The first thing I learned was that Bill Melchionni is, in fact, Lee’s uncle. More significantly though, he was a star PG for the ABA Nets,a key reserve on the 1974 ABA Championship team, and until Jason Kidd came to East Rutherford, he was the franchise’s all-time assist leader.

This pose was taught to all players on day one of the ABA rookie symposium.

Melchionni was a three-time All Star, a two-time assists leader, named first team all-ABA in 1972, and will forever own the ABA’s second highest career APG mark.

Injuries took a serious toll on Bill Melchionni’s career, but despite retiring in 1976 at only 31 years of age, he left quite a mark in the Nets’ annals. Thirty-five years after he last took the court, Melchionni is still in the Nets’ top 10 in games, minutes, free throws, field goal attempts, and assists.

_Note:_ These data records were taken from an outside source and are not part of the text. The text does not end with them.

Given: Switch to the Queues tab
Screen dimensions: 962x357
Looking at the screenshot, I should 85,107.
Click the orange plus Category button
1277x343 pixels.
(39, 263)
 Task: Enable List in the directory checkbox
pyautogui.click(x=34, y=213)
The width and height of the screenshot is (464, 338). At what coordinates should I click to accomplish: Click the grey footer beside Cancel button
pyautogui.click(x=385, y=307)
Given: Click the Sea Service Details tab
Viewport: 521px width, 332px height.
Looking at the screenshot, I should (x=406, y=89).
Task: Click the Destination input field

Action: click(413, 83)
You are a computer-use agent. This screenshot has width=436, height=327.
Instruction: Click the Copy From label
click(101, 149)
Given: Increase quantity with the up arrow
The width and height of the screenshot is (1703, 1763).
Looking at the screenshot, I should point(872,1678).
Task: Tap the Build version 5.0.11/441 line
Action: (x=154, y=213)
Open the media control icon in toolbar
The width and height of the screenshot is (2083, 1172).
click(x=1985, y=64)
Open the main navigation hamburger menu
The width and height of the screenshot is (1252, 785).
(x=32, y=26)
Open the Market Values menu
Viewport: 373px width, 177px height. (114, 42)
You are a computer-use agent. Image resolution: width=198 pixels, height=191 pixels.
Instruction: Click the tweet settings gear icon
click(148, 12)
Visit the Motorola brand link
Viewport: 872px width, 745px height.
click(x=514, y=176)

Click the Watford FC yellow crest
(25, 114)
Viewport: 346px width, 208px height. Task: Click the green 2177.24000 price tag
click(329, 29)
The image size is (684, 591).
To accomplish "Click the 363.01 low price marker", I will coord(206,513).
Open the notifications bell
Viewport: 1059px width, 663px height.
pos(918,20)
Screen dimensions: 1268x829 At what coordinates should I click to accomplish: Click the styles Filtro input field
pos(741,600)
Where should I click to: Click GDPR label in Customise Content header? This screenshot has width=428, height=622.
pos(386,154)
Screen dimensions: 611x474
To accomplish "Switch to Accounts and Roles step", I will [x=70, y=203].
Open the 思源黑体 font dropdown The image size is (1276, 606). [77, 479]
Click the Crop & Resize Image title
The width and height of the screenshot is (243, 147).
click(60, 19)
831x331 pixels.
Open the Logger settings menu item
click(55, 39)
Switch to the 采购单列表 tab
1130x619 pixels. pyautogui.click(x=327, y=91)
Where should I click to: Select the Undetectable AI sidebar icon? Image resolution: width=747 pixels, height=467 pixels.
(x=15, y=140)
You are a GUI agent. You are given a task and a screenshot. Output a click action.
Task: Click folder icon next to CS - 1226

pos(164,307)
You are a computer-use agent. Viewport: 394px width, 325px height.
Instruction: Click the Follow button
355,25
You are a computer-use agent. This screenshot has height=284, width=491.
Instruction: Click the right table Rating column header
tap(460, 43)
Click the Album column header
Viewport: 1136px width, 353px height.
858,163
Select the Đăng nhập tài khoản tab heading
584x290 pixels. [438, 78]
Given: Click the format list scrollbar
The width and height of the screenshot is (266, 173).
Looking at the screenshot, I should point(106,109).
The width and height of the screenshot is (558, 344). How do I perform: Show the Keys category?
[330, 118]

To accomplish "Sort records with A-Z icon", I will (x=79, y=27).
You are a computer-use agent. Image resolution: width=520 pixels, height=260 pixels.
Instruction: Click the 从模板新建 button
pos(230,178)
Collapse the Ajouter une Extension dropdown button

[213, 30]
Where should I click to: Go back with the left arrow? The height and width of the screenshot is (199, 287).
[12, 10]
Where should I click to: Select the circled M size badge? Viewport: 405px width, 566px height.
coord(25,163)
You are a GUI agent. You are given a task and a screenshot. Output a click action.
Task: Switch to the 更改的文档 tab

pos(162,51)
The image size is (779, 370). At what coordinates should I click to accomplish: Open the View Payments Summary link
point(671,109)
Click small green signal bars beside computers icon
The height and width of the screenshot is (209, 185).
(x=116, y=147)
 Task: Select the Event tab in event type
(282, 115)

I’ll be honest, I really didn’t want to just list stats and accomplishments, but sadly, without having seen Bill Melchionni play, I just didn’t have that much to go on. There are no highlight videos to be found on YouTube, no Bill Melchionni blogs devoted to retelling the story of a scrawny kid from Pennsauken, NJ who won titles in both the NBA (with the Sixers in 1967) and ABA.

I used to wonder why Melchionni’s jersey hung from the ContinIzod rafters, but now I know. Bill Melchionni was a great point guard whose achievements need to be memorialized lest they be forgotten altogether. In that way, he’s more than just an all-time Net; he’s a metaphor for the ABA Nets, and he’s a metaphor for the ABA itself.